Picaresque novel

The Bedford Glossary of Critical and Literary Terms - Ross Murfin 2018

Picaresque novel

Picaresque novel: From the Spanish pícaro, meaning “rogue,” a novel that realistically recounts the adventures of a carefree but engaging rascal who always manages to escape by the skin of his or her teeth. The picaresque novel is episodic in structure, its unity resulting from the near-constant presence of the central character, who comes from a low social class and generally lives by his or her wits rather than by honest, hard work. Pícaros, though adept at trickery, generally do not engage in serious criminal behavior; furthermore, they do not change, evolve, develop, or grow in the way that more conventional novelistic protagonists do. In general, picaresque novels are told from the first-person point of view and have satiric intent (often toward the class structure). True-to-life settings and details — many of which are coarse and bawdy — give the genre a realistic texture. Influenced by the Satyricon (c. A.D. 50) of the ancient Roman writer Petronius (Gaius Petronius Arbiter), the picaresque novel emerged as a genre in sixteenth-century Spain with the publication of the anonymous La vida de Lazorillo de Tormes (The Life of Lazorillo de Tormes) (c. 1555) and played an important role in the development of the novel through its rejection of the romantic, idealized depictions so popular in medieval romances, which featured chivalrous knights as heroes.
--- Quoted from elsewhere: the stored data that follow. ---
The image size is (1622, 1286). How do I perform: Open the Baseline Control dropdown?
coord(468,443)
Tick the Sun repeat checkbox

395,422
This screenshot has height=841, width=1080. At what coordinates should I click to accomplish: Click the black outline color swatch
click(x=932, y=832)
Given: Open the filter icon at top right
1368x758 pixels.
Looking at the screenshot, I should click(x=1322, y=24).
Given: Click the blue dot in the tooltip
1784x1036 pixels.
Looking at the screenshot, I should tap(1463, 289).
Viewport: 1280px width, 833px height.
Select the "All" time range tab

FURTHER EXAMPLES: Thomas Nashe’s The Unfortunate Traveller; or, The Life of Jack Wilton (1594) is the first English example of the genre. The French writer Alain-René Lesage’s Gil Blas (1715—35), Daniel Defoe’s Moll Flanders (1722), and Mark Twain’s Adventures of Huckleberry Finn (1884) are other classic examples. Twentieth-century works in which picaresque heroes and antiheroes appear, respectively, include Saul Bellow’s Henderson the Rain King (1959) and John Kennedy Toole’s A Confederacy of Dunces (1980); the works in which these heroes appear are more tightly structured than picaresque novels, strictly defined.

Television series, monthly comic books, and daily comic strips provide a continuing episodic structure hospitable to the picaresque genre. Jamie Hewlett and Alan Martin’s Tank Girl (1988—95) features a comic-book picaresque heroine who roams a bizarre postapocalyptic world accompanied by a genetically altered kangaroo.

Computer game designer and cyberfiction writer Neal Stephenson introduced a picaresque hero and heroine into his historical novel King of Vagabonds (2006; first published as part of Quicksilver [2003]), in which “Half-Cocked Jack” Shaftoe, a London street urchin turned swashbuckling adventurer, rescues a young woman known simply as Eliza from a Turkish harem in Vienna. Together, they crisscross the European continent, with Eliza eventually becoming a French countess as well as a spy.